TASK PROMPT:
Retype the lines from the one containing "Click the event configuration edit icon" through the last line of the entries below, exactly and in full, omitting every image.

DATA RECORDS:

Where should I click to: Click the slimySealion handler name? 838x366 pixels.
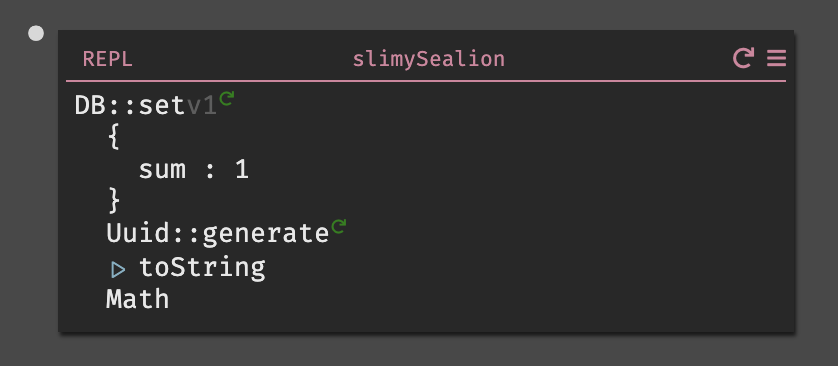coord(429,59)
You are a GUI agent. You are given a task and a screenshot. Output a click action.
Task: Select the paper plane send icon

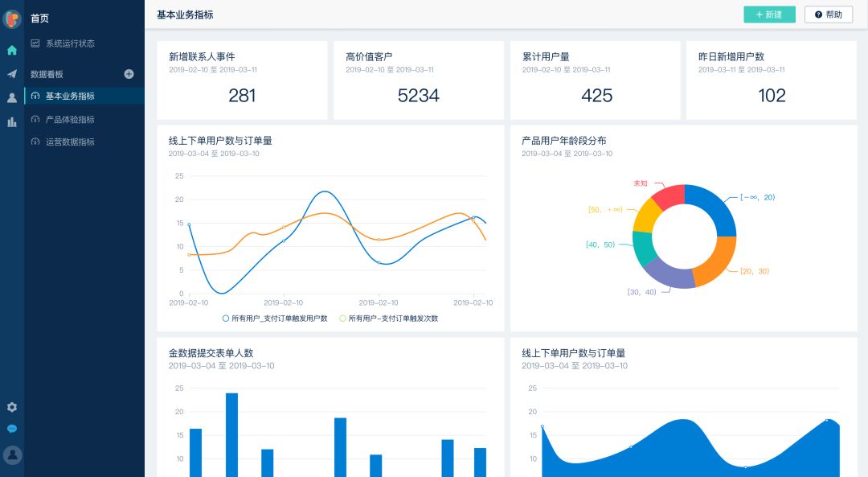pyautogui.click(x=11, y=73)
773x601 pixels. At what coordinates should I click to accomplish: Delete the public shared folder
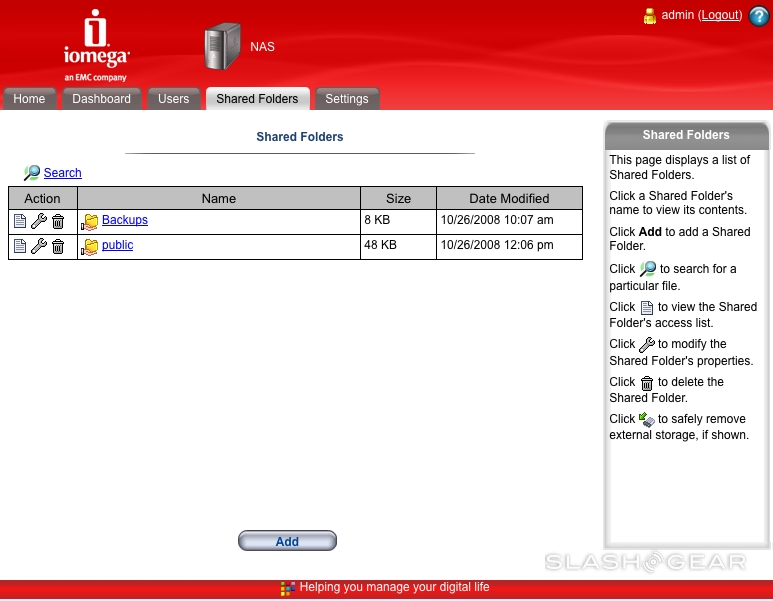pyautogui.click(x=58, y=246)
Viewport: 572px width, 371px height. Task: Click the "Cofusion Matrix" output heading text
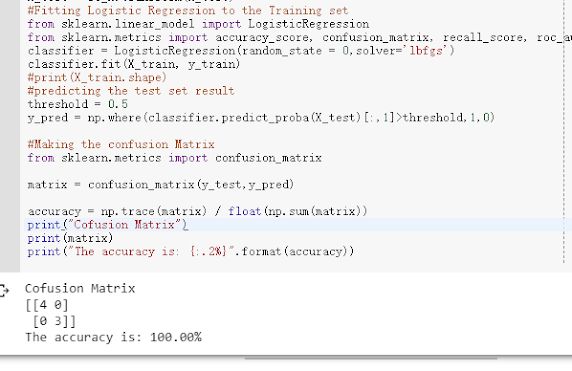tap(80, 289)
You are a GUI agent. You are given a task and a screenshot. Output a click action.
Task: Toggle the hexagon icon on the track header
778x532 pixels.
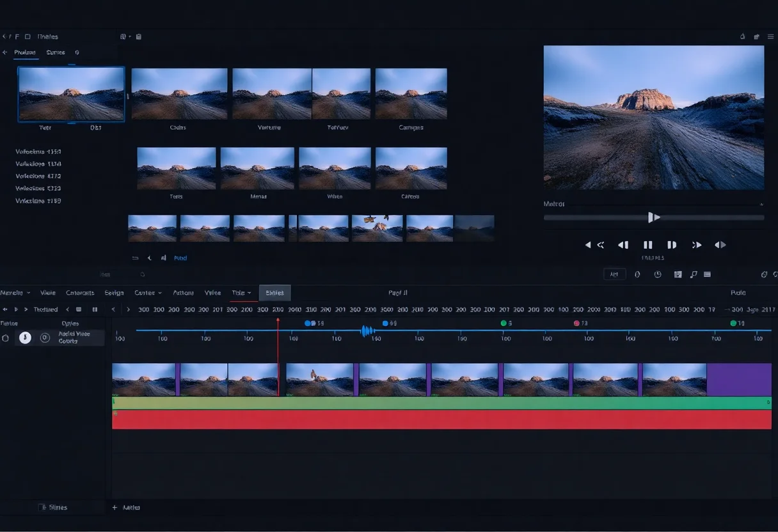point(6,338)
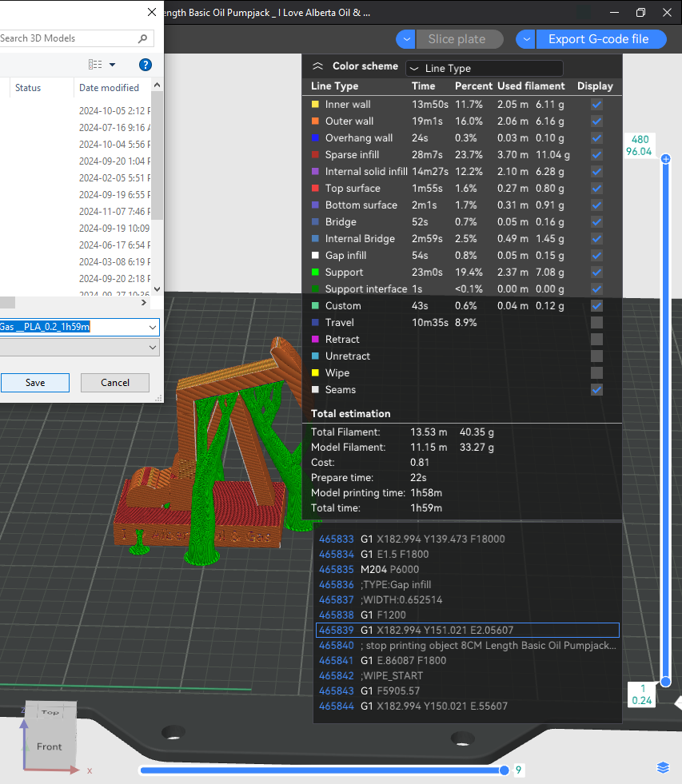Open the file name combo box dropdown

point(153,327)
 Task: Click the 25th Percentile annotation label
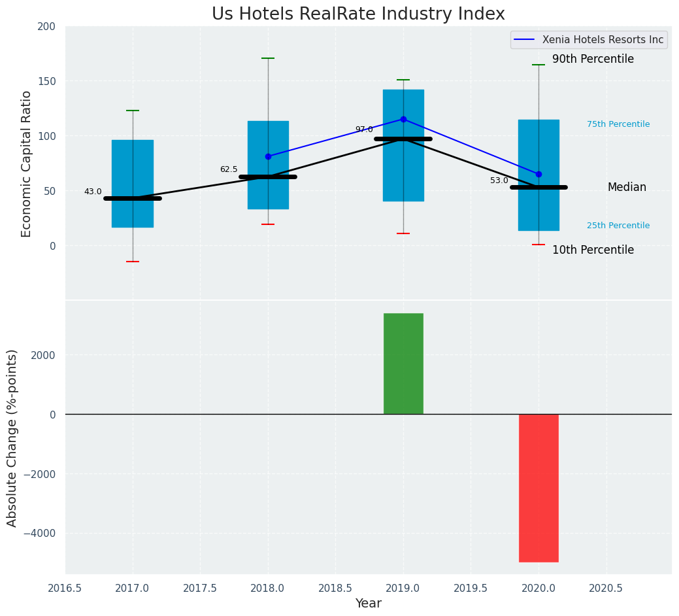click(618, 226)
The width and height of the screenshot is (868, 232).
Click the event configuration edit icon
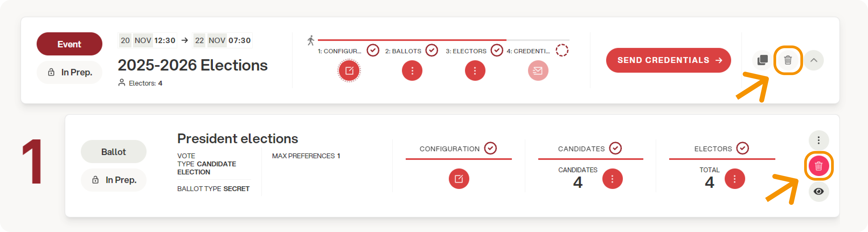[x=349, y=71]
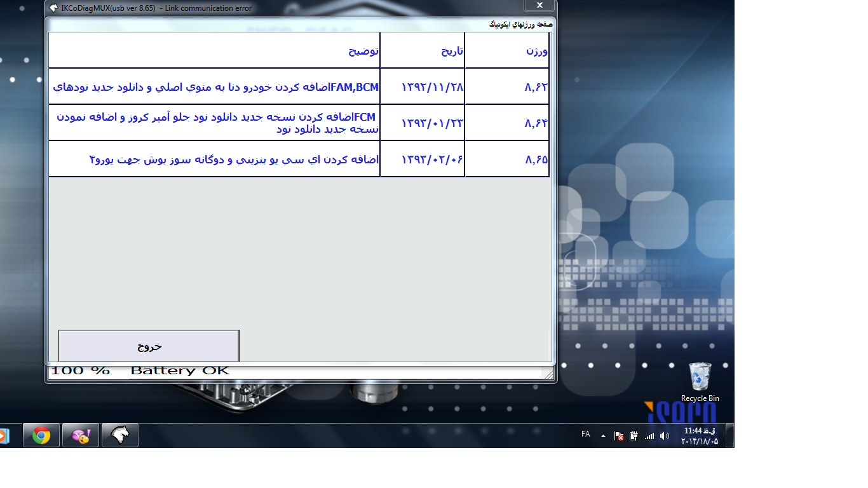This screenshot has height=488, width=868.
Task: Close the IKCoDiagMUX window
Action: click(x=539, y=6)
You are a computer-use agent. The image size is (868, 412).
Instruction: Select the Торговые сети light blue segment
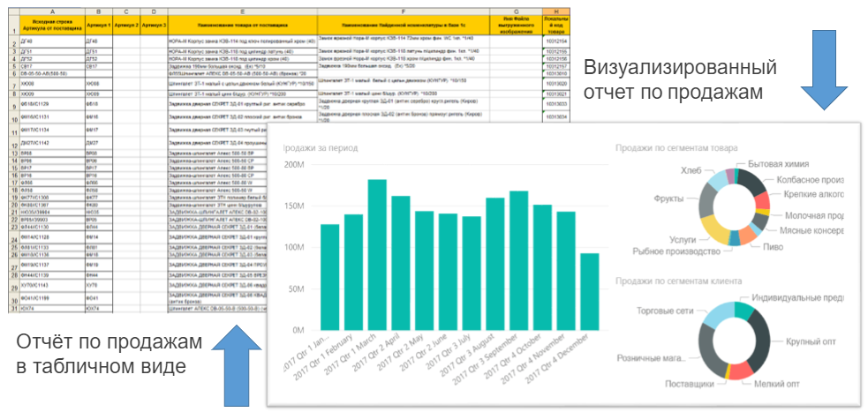717,315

SOLUTION TO THIS TASK:
Click the event configuration edit icon
[x=349, y=71]
This screenshot has height=488, width=868.
Task: Close the IKCoDiagMUX window
Action: click(x=539, y=6)
You are a computer-use agent. The image size is (868, 412).
Instruction: Select the Торговые сети light blue segment
717,315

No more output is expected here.